子どもは耳から言葉を覚えるから

子どもたちのボキャブラリーは耳から入る情報で形成されていきます。したがって小さいときからの本の読み聞かせや大人との会話が、言語体系を形成するのに非常に大きな役割を果たしています。例えば地方に生まれ育った子どもたちが知らず知らずのうちに方言を体得してしまうのは、その地域の大人たちの言葉を聞き、あるいはコミュニケーションする過程で培われているからに他なりません。ですから、子どもたちの言語体系は耳からできるといっても過言ではないでしょう。

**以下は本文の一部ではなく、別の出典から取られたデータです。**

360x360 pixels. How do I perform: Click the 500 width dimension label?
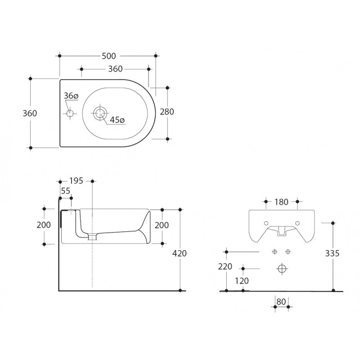tap(109, 56)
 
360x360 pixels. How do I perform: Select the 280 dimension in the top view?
tap(167, 112)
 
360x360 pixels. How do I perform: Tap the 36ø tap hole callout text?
tap(71, 96)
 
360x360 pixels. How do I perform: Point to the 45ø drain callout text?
tap(117, 120)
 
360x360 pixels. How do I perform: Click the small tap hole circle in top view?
tap(70, 113)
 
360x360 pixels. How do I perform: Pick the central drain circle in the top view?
tap(100, 113)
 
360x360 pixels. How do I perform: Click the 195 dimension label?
tap(76, 181)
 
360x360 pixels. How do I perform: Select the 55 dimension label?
tap(66, 191)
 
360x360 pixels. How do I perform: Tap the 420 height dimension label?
tap(179, 253)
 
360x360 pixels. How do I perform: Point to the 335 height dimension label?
tap(332, 253)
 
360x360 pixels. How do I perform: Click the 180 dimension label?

 そうなると、日ごろから子どもたちに接しているお父さん、お母さんのことばづかいは子どもたちの言語体系を作るのにかなりの影響力を持っていることは明らかでしょう。何気なく日常使われていることばが、子どもたちに口移しで伝わり、日常使うことばに変わっていくのです。ですから子どもたちに対して使うことばにとどまらず、日ごろからお父さん、お母さんが使うことばづかいに気をつけなければなりません。

 ことばづかいは乱暴であるか、ていねいであるかという問題だけではありません。

実は積極的であるか、消極的であるかという違いも大きいのです。中学受験でいえば、合否が決まるまで不安や心配がつきまといます。「落ちたらどうしよう」とか「このままだと合格しない」などという消極的なことばを親が使っていると、子どもたちもそのような気分になりやすいものです。

 元来、子どもたちにはいろいろな可能性がありますが、それを引き出すきっかけとなるのもことばです。

 そのことばが消極的であると、子どもたちがいろいろなことに挑戦するきっかけがなかなか出にくいでしょう。しかし、「できる」「やってみよう」など積極的なことばづかいを親が心がけていれば、当然子どもたちのことばもまた気持ちも積極的になってくるでしょう。そうなればいろいろなことに挑戦するし、たとえ失敗してもまた「やってみよう」という強いことばにうながされて、やり直してくれるでしょう。

 やがてはいろいろなことに挑戦して、自分でできる範囲が広がってきます。そうなれば自信も出てくるし、自我が育つのも早くなります。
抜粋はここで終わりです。